FH traiu seu ideais e irá para a história pela auto-traição ideológica e ao patrimônio nacional. Caso o seu governo faça o mesmo, deva se lembrar que a raiva de ex-partidários é muito pior do que a raiva dos que nunca foram aliados e solidários.
Gostaria de um dia usar novamente outro botão "Lula PT" na lapela e poder dizer que a minha revolta expressa nesta carta não teve fundamento. Mas, hoje, isto não é possível, não apenas por causa da demagogia do "NEOMASSACRE" do funcionalismo como também devido ao gradual retorno da socialmente nefasta política econômica que DEU o Brasil de presente, durante os últimos 8 anos.
Cuidado, senhor Presidente, decepcionar um povo que o levou ao poder com amor, esperança e confiança pode ser mais perigoso que mil FMIs, incontáveis inimigos nacionais e internacionais e doenças terminais.
Espero que este meu velho botão o leve a pensar melhor antes de transformar o seu governo em mais um insensível instrumento de poder para destrinçar as carcaças de milhares desprovidos de poder próprio".
Respeitosamente,
EMMANUEL NERY
Rua Gustavo Sampaio, 738, apt. 410 - Leme - Rio de Janeiro-RJ.
CEP: 22010-010
Identidade: 1601050-6 (IFP)
Tel.: (11)542-8835

PS - A carta acima, muito bem escrita, respeitosa, sofrida, meditada, é assinada por um funcionário, mas representa milhares, dezenas de milhares de vozes. Não é advertência e sim alerta. Curiosamente, o governo desmorona enquanto o presidente se fortalece.
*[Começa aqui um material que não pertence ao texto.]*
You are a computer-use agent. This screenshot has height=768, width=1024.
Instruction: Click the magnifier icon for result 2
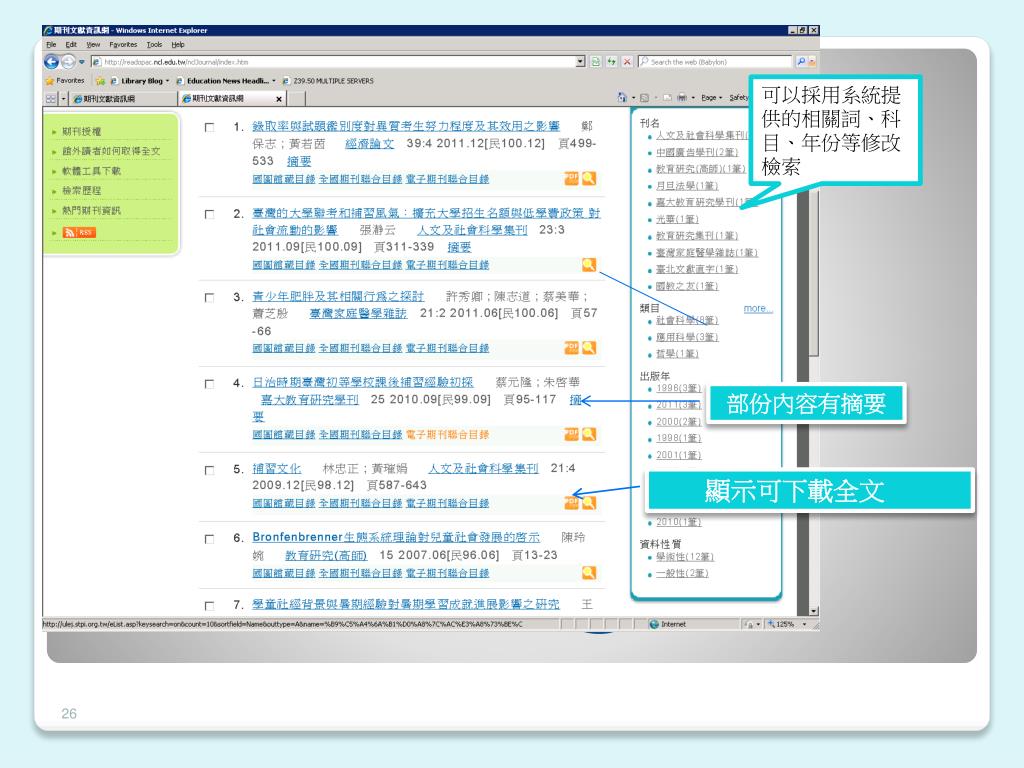589,264
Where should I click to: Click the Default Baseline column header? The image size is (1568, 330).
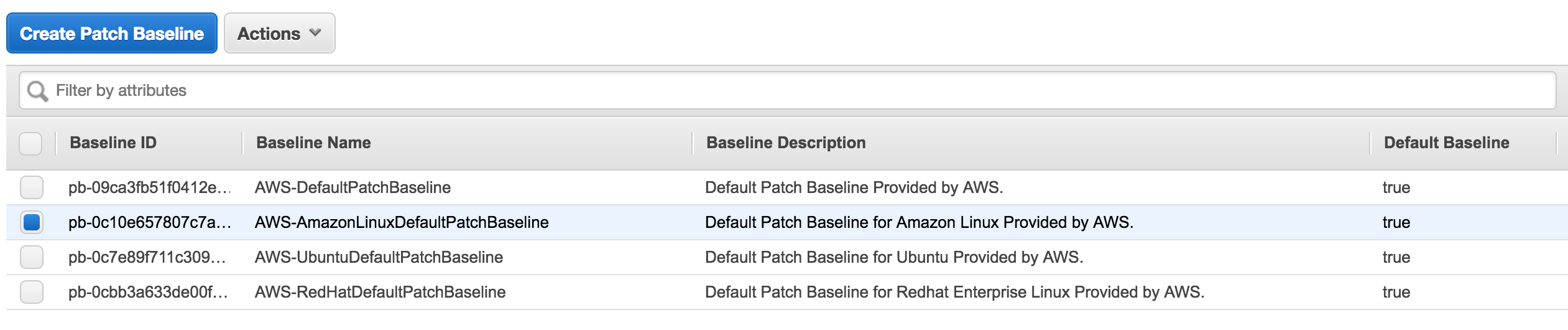[x=1446, y=143]
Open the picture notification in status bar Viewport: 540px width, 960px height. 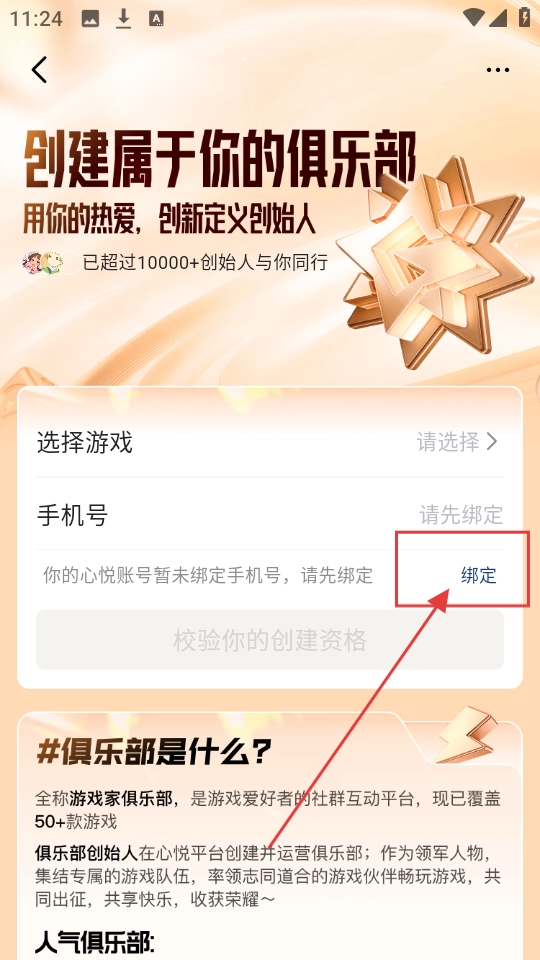(x=90, y=19)
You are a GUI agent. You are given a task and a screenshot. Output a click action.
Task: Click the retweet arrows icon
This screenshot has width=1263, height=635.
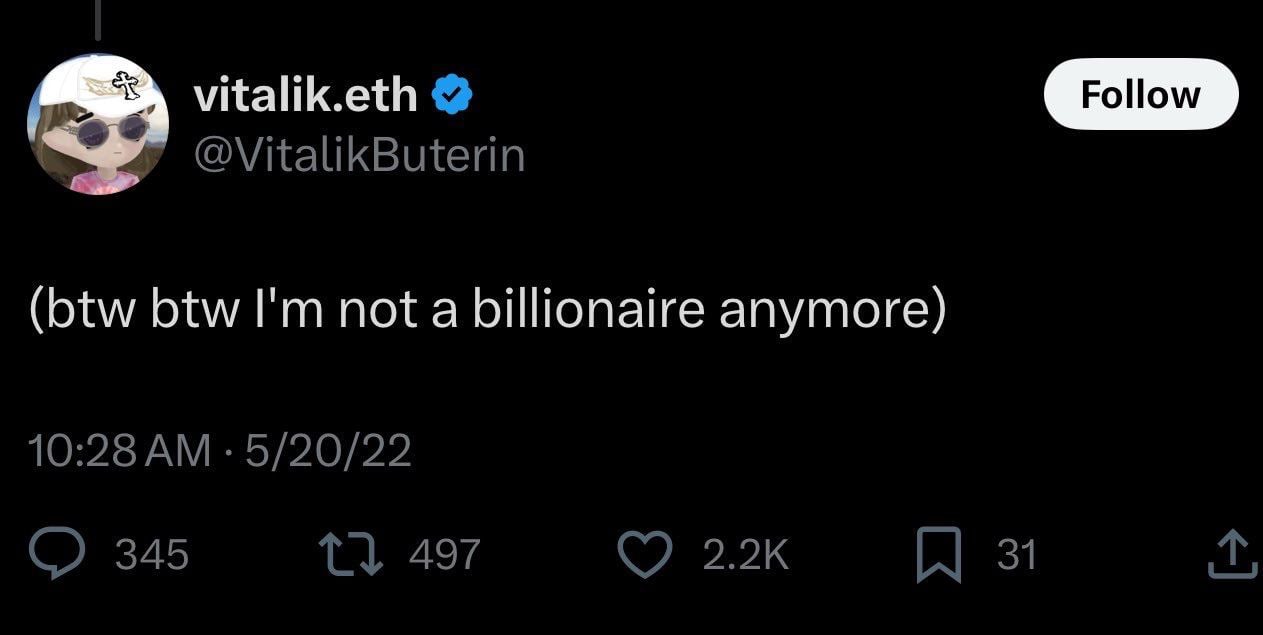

PS 2 - Também não foi por acaso, que o ÚNICO ÓRGÃO DE COMUNICAÇÃO que recebeu diretamente cópia da carta aberta, foi esta Tribuna da Imprensa, e este repórter. Concordo com cada item, cada colocação, cada parágrafo, cada linha, cada palavra.
PS 3 - Neste País, é preciso explicar: não sou funcionário, nunca fui, mas tenho a certeza de que o funcionalismo (não confundir com nepotismo ou paternalismo) é o esteio do Estado. Portanto, não reivindico em causa própria.